Aujourd’hui, l’omerta ne tient plus. Après des décennies de déni et de dissimulation, le gouvernement américain, sous la pression de la population, tente de faire bouger les lignes et les déclarations officielles (élus, militaires, pilotes de ligne, universitaires…) se multiplient. Mais c’est en 2017, avec les révélations du New York Times, que le cours des événements va vraiment changer. L’article, cosigné par la journaliste Leslie Kean, est à l’initiative de Christopher Mellon, ancien sous-secrétaire adjoint à la Défense chargé du renseignement sous Bill Clinton, puis George Bush, et Luis Elizondo, un ancien agent du contre-espionnage américain. Ce dernier est catégorique : le département de la Défense dispose bien d’un programme secret qui enquête sur les ovnis et il en apportera la preuve avec des vidéos enregistrées par des avions de chasse F-18, qu’il a réussi à faire déclassifier. Le retentissement de cet article mènera, en avril 2020, à la reconnaissance officielle du phénomène ovnis par le gouvernement. S’en suivra, sous la pression d’un certain nombre de sénateurs, un rapport publié par le Pentagone et le Bureau du directeur national du renseignement (ODNI), en 2021 : un document de neuf pages, sans image ni vidéo et ne présentant aucun incident détaillé. Le deuxième rapport, publié l’année suivante, ne sera guère plus fouillé.

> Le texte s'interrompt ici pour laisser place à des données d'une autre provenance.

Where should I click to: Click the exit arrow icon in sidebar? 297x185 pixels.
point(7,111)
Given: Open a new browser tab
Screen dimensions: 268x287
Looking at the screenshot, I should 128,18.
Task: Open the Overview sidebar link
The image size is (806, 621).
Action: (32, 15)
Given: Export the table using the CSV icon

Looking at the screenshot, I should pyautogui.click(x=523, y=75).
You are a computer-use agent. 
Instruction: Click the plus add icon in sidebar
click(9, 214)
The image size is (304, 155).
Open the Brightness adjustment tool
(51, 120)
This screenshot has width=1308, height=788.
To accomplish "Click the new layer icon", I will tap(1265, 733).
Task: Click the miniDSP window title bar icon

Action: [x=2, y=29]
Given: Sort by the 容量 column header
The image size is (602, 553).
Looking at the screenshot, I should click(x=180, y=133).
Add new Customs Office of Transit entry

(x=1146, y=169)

Le phénomène étant désormais officiellement reconnu, pourquoi le Pentagone ne se montre-t-il pas plus transparent quant aux preuves dont il dispose ? Selon Sylvain Maisonneuve, entre autres hypothèses, il pourrait s’agir d’une stratégie de divulgation par étapes, pour préserver la stabilité sociale et la sécurité nationale, le but de la manœuvre étant de préparer l’opinion à accepter cette nouvelle réalité, avant de sortir des dossiers plus importants. Quoi qu’il en soit, si les évidences matérielles manquent toujours cruellement, depuis cinq ans, les déclarations fracassantes de hauts responsables se multiplient, à l’image de celle de John Brennan, l’ancien directeur de la CIA sous Barack Obama, qui s’exprimait à propos des vidéos authentifiées par le Pentagone dans un entretien avec l’économiste Tyler Cowen, en 2020 : « Je pense que certains des phénomènes que nous observons continueront à rester inexpliqués et pourraient, en réalité, être un type d’événements résultant de phénomènes que nous ne comprenons pas encore, et qui pourrait impliquer une sorte d’activité que certains pourraient qualifier de forme de vie différente. » Difficile d’être plus explicite.

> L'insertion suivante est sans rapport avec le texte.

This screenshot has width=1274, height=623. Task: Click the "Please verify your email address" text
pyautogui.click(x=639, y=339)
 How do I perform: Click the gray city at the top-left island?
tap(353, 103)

En conclusion de cet essai captivant, Sylvain Maisonneuve dresse un constat qui devrait toutes et tous nous interpeller : « Pour le moment, face au bouillonnement qui existe outre-Atlantique, le Vieux Continent a des allures de morne plaine. Tout se passe comme si les révélations intervenues ces dernières années aux États-Unis n’avaient pas eu lieu, comme si l’opinion publique, médiatique et politique restait à l’ère du déni. » Pourtant, dans ce domaine, le France fut un temps pionnière avec la publication du rapport COMETA, intitulé Les OVNI et la Défense. À quoi doit-on se préparer ? [1], auquel ont notamment participé des membres du CNES et du GEIPAN, des généraux…, et qui fut remis en main propre au Premier ministre français (Lionel Jospin), en 1999… Que s’est-il passé depuis ? À peu près rien.

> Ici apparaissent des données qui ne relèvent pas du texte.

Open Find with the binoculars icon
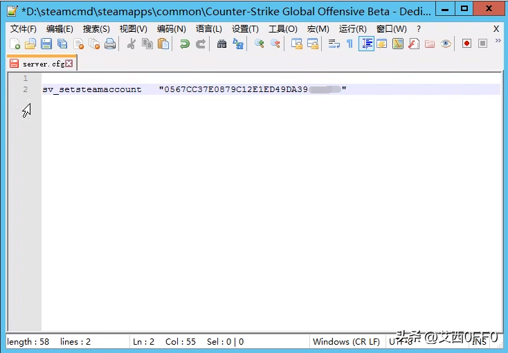The image size is (508, 353). click(x=221, y=44)
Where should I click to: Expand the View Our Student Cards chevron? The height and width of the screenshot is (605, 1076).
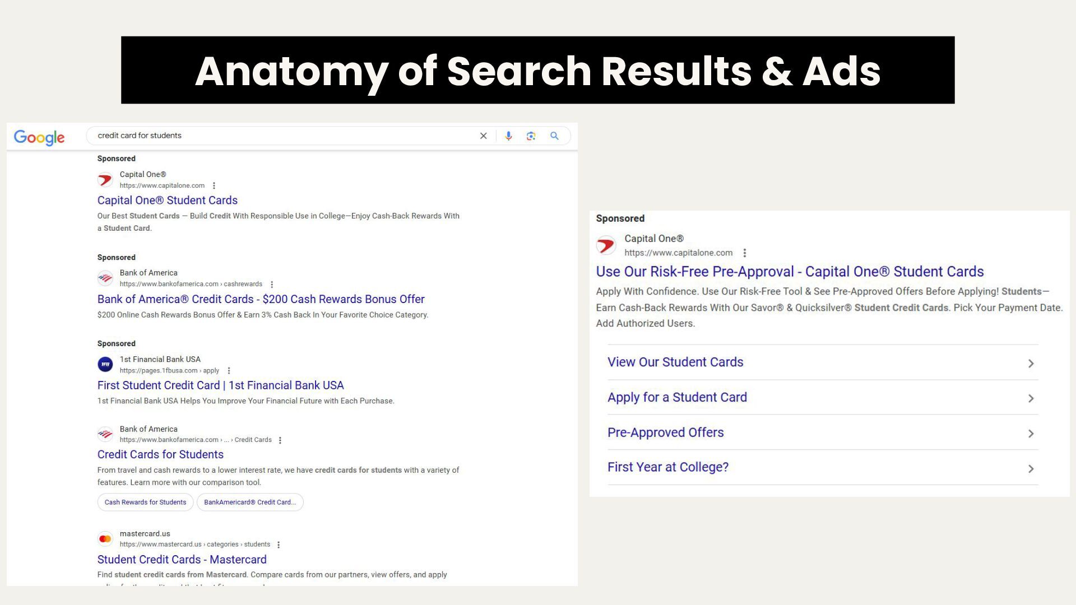pyautogui.click(x=1031, y=364)
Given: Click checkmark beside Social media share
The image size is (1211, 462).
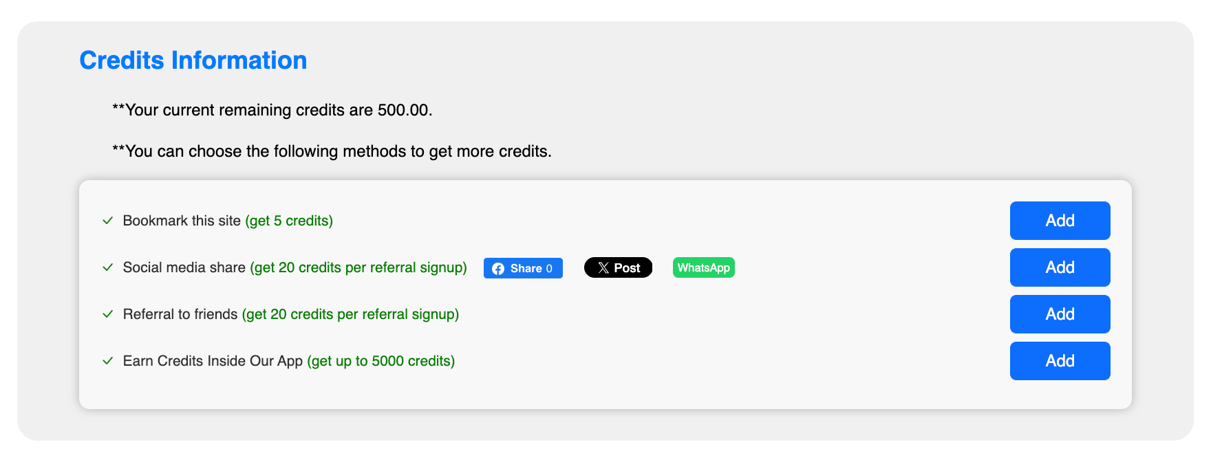Looking at the screenshot, I should click(108, 267).
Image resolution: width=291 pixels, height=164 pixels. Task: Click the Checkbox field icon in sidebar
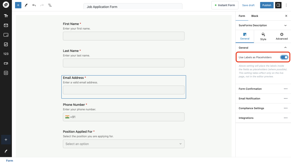(6, 44)
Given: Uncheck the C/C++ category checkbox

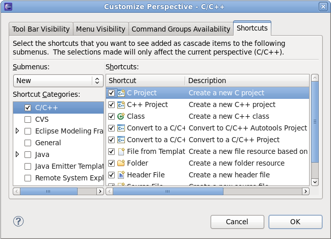Looking at the screenshot, I should coord(28,108).
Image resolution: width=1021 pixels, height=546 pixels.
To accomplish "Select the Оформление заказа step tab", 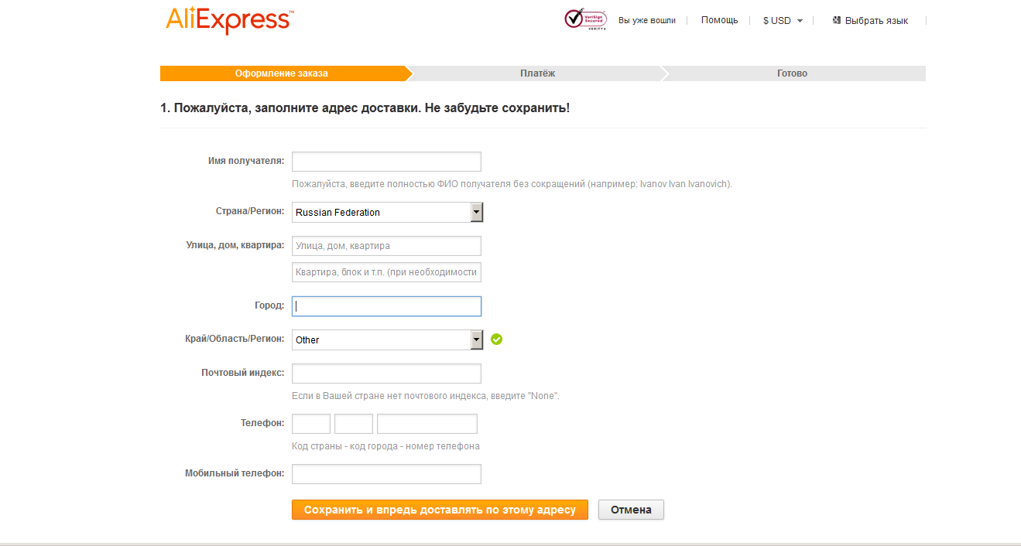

Alors qu’aux États-Unis, les témoignages continuent de se succéder devant le Congrès — certains allant jusqu’à évoquer explicitement une « menace alien » —, en France, le sujet reste largement méprisé. Les questions soulevées par ces déclarations sont pourtant d’une importance majeure. En termes de prospective, avec le changement climatique et l’intelligence artificielle, les phénomènes aérospatiaux non identifiés font partie de ces problématiques que l’on peut qualifier sans exagération « d’existentielles » pour l’humanité du XXIe siècle. Une humanité qui pourrait être moins seule, dans ce vaste Univers, qu’elle ne le pensait jusque-là.

  1. COMETA, Les OVNI et la Défense. À quoi doit-on se préparer ?, Monaco : Éditions du Rocher, 2003 (1999).